Einmal im Monat bekommt der Prokurist ein Backup mit nach Hause und bringt das Vorletzte wieder mit.
Und das wäre das zweite mal, dass dem SysAdmin die Hammelbeine langgezogen gehören. Das hat mit Datensicherheit soviel zu tun wie Fidel Castro mit Demokratie

Das Problem: Die Daten verlassen den an sich als sicher definierten Schutzraum, in dem sich die Daten normalerweise aufhalten sollten. Ich weiß, dass man sowas früher gerne gemacht hat. Im Jahre 2015 sollte so etwas aber nicht mehr gemacht werden. Denn die Daten könnten geklaut werden, beim Unfall vernichtet (Backup wäre dann weg), etc. Das dies nicht als sicher angesehen werden kann, ist allein daran zu erkennen, dass die Sicherungskette spätestens beim Verlassen der Firma nicht-deterministisch wird. Mit einem derartigen Arbeitsablauf bekommt man nie eine vernünftige Zertifizierung.
Wenn bei in der Firma was wichtig ist, kopiert die Backupsoftware die betroffenen Dateien im 15min Takt auf ein RAID5.
Sry. Das ist Blödsinn. Wichtige Daten mit Hilfe einer Backupsoftware auf ein RAID zu kopieren, widerspricht dem Prinzip eines RAIDs und steht auch nicht im Einklang mit deinen vorhergehenden Aussagen. Ein RAID ist dazu gedacht, die Daten direkt (in time) zu sichern. Wie du bereits selber (richtigerweise) gesagt hat, ist ein RAID kein Backup. Genau dafür wird es aber in diesem Szenario missbraucht.
Ein RAID ist ein Teil einer Datensicherungskette. Dabei steht das RAID ganz am Anfang, da man direkt auf dem RAID arbeitet (macht man bspw. bei Virtualisierungen. Der NAS wird dabei als iSCSI Target an den Server angebunden.) Das backup wird dann aber auf externe Platten kopiert.
Für Zuhause würd ein (automatisches) Backup auf ein NAS ohne Raid 1 und ab und zu komplett auf eine externe HDD völlig ausreichen.
Wichtig ist meiner Meinung nach vorrangig eine Kopie der betroffenen Daten.

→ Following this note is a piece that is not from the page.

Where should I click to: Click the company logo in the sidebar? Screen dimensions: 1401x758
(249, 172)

Das Problem ist doch folgendes: Ein RAID realisiert eine "in time" Redundanz. D.h. die Daten liegen immer Redundant vor. Geht eine Platte defekt (hab ich persönlich schon zu hause erlebt, von heute auf morgen), bleiben die aktuellen Daten (wichtig) erhalten. Dabei wird, da gebe ich dir recht, auch die Verfügbarkeit implizit mit erhöht. Aber die Frage der Verfügbarkeit eines Systems ist nicht gleichzusetzen mit den Fragen der Datensicherheit. Richtig ist: Viren, versehentliches löschen, etc. wirken sich ebenfalls auf die Redundanz aus, so dass in Bezug darauf die Datensicherheit durch ein RAID nicht gewährleistet wird. Daher das Backup.

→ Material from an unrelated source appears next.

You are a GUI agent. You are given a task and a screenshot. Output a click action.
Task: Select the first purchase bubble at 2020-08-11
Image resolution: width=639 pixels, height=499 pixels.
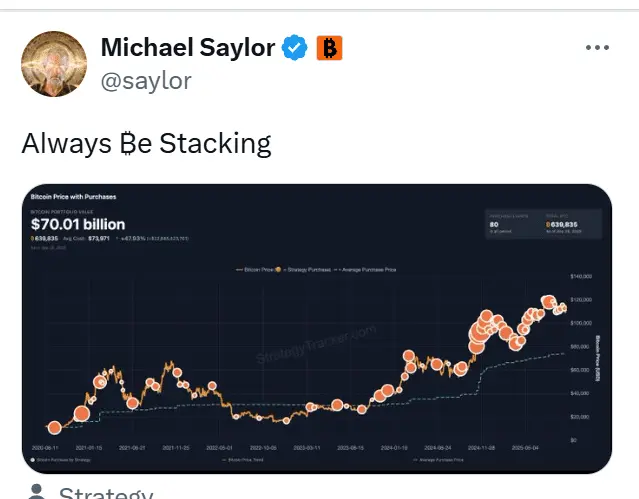point(54,428)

ABER: ein Backup ist eine Datensicherung zu diskreten Zeitpunkten, während ein RAID eine kontinuierliche, permanente Datensicherung darstellt. Und hierbei gibt es einen Zielkonflikt. Je größer der zeitliche Abstand der Backups, desto größer die Wahrscheinlichkeit, dass Daten nicht wiederhergestellt werden können. Verringere ich aber den zeitlichen Abstand, dann wirds teuer.

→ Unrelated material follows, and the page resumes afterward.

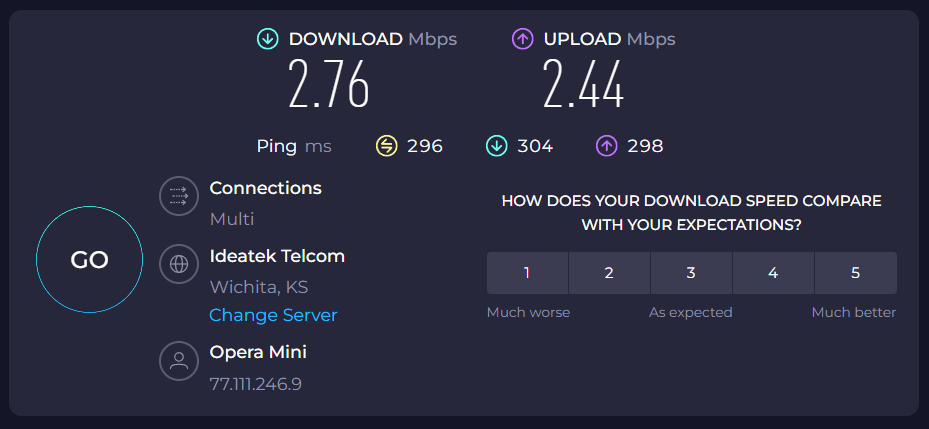Click the globe icon for Ideatek Telcom
The width and height of the screenshot is (929, 429).
pos(179,264)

Habe ich nun wichtige Daten (z.B. neue Bilder meiner Kids) gerade auf meine Platte (ohne RAID) gezogen, und die geht futsch, bevor ich ein Backup mache, dann sind die für mich wichtigen Daten weg. Durch ein RAID, auf dem ich wie eine art heimische Cloud alle Daten abspeichere und permanent Zugriff drauf habe, verringere ich dieses Problem erheblich. Durch ein Backup auf eine externe Platte kann man auch die anderen Risiken weiter minimieren.
Und mal ehrlich. Was ist denn zu Hause das größere Problem. Das mein gesamtes Netzwerk mit einem Virus verseucht und alle Daten gelöscht sind oder dass durch eine defekte externe Platte alle meine Daten weg sind. Ich habe schon mehrfach defekte Platten ausgetauscht, einen Totalverlust durch einen Virus hatte ich aber noch nie.
Und genau deshalb ist ein RAID für zu hause eine gute und günstige Alternative. Und wenn ich mir so manchen Post angucke, wie die Leute so ihre Daten sichern, dann stellt man schnell fest, dass da oft ein manuelles RAID gemacht wird --> Daten auf der 1. Platte und regelmäßig auf eine 2. Platte kopieren.